WHAT IS REQUIRED.
Print exactly the lines from the one containing "Task: Select the CHARTRES team row name" through the last line of the listing, both included.
---- INPUT MATERIAL
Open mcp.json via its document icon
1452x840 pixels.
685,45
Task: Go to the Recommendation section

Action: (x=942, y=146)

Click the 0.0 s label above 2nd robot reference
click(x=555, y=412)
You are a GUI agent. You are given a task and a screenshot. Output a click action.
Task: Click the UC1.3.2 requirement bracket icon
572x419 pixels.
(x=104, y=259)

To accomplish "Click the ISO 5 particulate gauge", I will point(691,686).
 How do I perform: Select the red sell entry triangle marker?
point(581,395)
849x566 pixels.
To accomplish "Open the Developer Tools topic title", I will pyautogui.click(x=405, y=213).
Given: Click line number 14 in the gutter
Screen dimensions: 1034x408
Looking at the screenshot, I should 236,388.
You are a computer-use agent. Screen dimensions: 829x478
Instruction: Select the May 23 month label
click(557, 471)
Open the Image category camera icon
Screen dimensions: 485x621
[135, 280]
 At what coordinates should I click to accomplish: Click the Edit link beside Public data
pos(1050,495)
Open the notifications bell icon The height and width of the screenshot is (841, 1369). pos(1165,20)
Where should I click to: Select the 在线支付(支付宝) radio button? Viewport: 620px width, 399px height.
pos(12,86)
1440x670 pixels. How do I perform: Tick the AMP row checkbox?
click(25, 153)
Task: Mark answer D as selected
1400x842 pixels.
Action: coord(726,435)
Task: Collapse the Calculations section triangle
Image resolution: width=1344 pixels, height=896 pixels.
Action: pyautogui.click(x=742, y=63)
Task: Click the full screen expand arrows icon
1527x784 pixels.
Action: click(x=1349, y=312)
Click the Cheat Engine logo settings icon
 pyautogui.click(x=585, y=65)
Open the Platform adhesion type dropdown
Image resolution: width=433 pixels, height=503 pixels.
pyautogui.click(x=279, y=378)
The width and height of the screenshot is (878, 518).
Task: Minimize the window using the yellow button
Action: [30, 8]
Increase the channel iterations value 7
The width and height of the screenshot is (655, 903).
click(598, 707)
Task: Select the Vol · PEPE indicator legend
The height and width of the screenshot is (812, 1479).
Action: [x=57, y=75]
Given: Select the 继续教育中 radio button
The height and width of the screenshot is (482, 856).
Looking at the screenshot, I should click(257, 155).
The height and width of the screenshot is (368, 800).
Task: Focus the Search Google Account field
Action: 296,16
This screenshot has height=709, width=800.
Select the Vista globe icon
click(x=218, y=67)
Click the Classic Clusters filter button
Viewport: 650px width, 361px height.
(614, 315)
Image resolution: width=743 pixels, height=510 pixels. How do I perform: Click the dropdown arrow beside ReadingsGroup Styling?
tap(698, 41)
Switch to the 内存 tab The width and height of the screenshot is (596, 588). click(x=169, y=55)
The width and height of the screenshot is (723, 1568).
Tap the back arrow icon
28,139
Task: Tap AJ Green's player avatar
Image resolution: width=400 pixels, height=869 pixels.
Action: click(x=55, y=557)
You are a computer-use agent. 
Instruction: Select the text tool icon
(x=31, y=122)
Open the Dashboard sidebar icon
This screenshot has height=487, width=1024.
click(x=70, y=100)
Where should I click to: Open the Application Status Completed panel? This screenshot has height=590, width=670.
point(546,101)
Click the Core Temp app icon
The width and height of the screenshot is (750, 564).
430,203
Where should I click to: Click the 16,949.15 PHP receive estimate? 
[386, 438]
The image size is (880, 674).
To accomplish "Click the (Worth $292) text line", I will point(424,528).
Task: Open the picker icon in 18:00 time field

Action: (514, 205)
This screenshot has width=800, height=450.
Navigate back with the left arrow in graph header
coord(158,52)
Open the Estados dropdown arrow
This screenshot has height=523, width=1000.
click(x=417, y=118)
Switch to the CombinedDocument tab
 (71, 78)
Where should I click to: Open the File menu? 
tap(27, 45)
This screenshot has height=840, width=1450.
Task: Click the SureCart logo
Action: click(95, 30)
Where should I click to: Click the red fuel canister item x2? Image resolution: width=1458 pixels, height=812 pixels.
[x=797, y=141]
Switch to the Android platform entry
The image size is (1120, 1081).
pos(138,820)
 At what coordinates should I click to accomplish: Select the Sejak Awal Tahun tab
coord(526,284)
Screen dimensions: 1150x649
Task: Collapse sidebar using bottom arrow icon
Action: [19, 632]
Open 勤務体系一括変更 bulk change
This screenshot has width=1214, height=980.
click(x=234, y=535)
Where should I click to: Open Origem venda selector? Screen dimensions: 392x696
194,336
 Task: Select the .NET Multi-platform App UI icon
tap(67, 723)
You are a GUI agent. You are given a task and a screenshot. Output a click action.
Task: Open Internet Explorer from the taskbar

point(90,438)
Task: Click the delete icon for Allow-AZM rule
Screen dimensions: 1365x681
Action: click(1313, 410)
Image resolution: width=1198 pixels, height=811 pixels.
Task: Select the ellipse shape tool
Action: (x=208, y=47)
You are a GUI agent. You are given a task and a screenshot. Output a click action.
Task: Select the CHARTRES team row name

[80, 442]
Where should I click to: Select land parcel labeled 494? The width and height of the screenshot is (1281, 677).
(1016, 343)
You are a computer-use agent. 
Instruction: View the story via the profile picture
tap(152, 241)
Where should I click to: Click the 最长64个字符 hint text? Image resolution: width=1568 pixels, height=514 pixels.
--------
COMPLETED EXERCISE.
Task: Select the CHARTRES team row name

[80, 442]
Where should I click to: Select land parcel labeled 494? The width and height of the screenshot is (1281, 677).
(1016, 343)
You are a computer-use agent. 
Instruction: View the story via the profile picture
tap(152, 241)
Where should I click to: Click the 最长64个字符 hint text? Image resolution: width=1568 pixels, height=514 pixels.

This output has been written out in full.